Whilst domestic abuse occurs all year round, at Christmas time financial pressures, alcohol consumption and family issues can put additional strain on relationships.
The West Mercia Police (who police the counties of Shropshire, Herefordshire and Worcestershire) are being particularly vigilant, and as part of their Operation Christmas presence campaign are ready to deal robustly with anyone committing offences.
Chief Inspector Amanda Blakeman said: “Even the healthiest relationship can suffer stress and strain over Christmas, with all the commitments in relation to family and friends and the need to provide for family. It is also a recognised fact that alcohol plays a part in many incidents.

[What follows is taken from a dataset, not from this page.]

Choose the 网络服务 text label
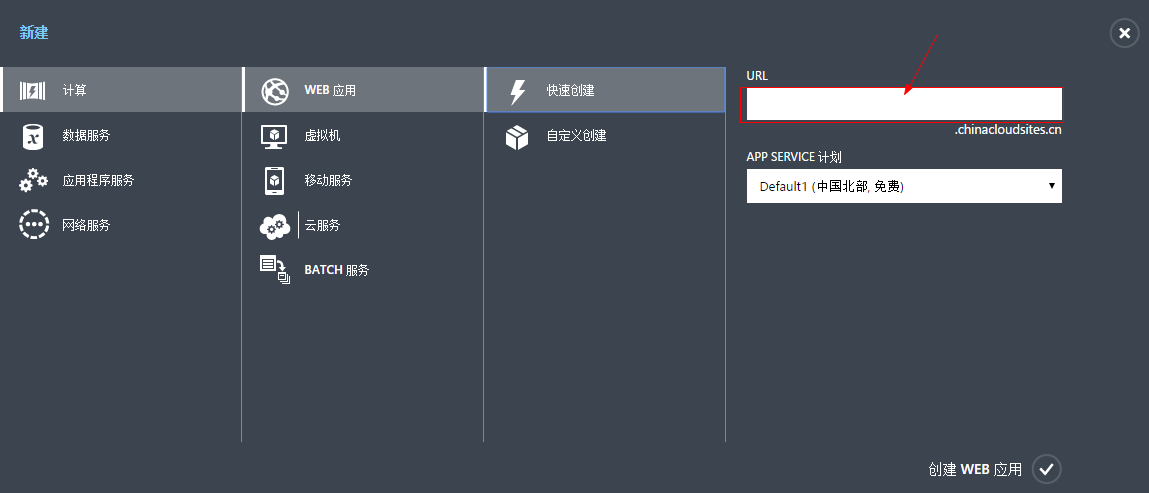Viewport: 1149px width, 493px height. pos(86,226)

“As a result, police often see a rise in the number of domestic abuse incidents reported over the festive season due to this increase in stress, debt and, for many, alcohol consumption.”

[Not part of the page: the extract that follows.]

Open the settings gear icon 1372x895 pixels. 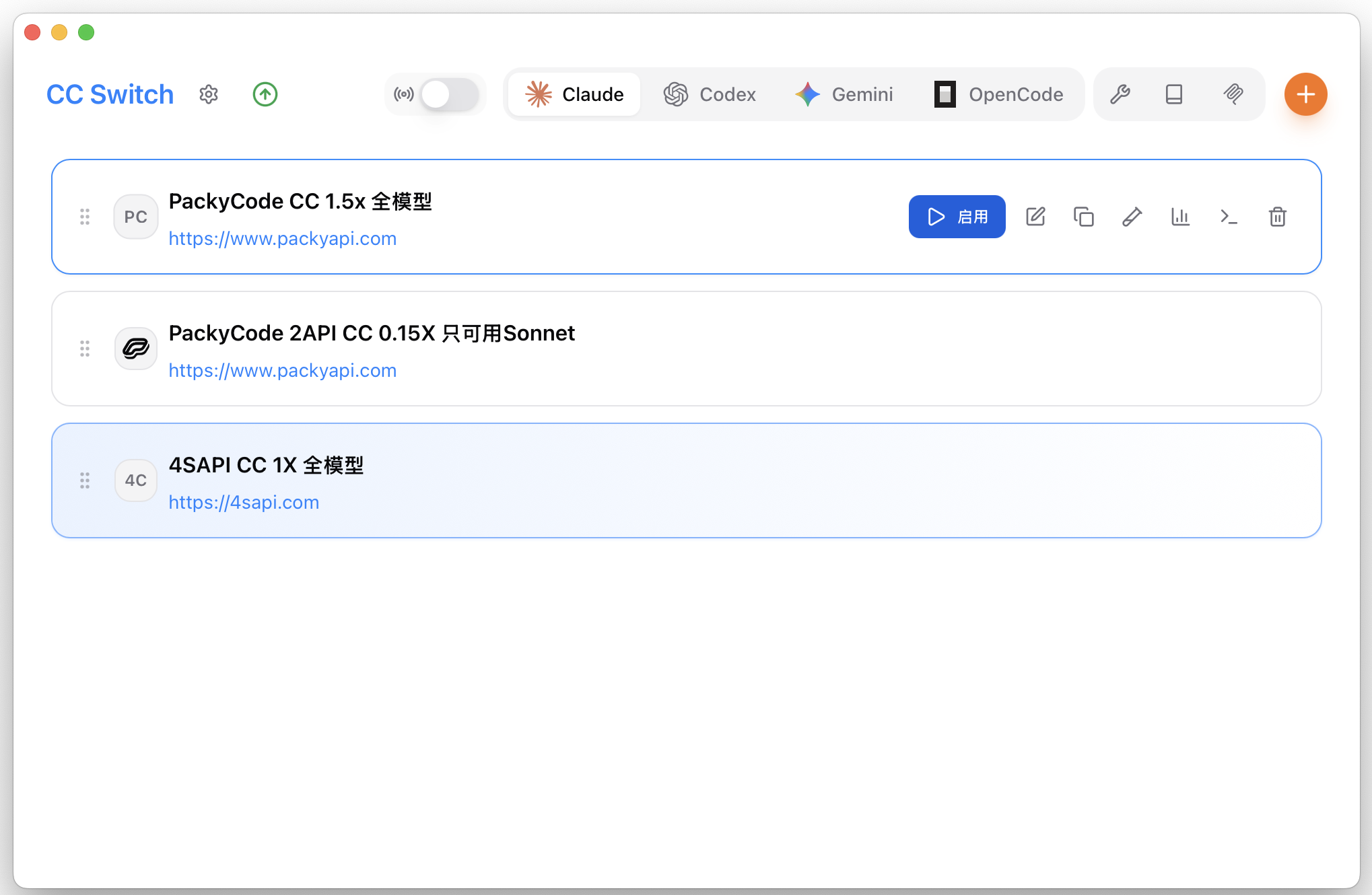point(209,94)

Christmas is meant to be a happy and joyous time for families, but for victims of domestic abuse and those who witness violence in the home, it is anything but.
One of the biggest issues concerning domestic violence however is the large number of cases that go unreported.
Furthermore, police are regularly left frustrated when investigating reports of domestic violence as abusers often escape prosecution due to lack of evidence or gaps in legislation.
In November this year however, a new domestic violence law was announced to help refine current legislation and encourage more victims to come forward.
As soon as the Bill is passed (hopefully early in 2015), police will have the power to prosecute those who are guilty of psychological or emotional abuse. Offenders found guilty could face up to 14 years in prison.
Harry Fletcher, the director of Digital-Trust, who helped work on details of the Bill said: “Any move to criminalise coercive control without time limits will be a major step forward. It will increase victims’ confidence in the system and lead to more successful prosecutions.”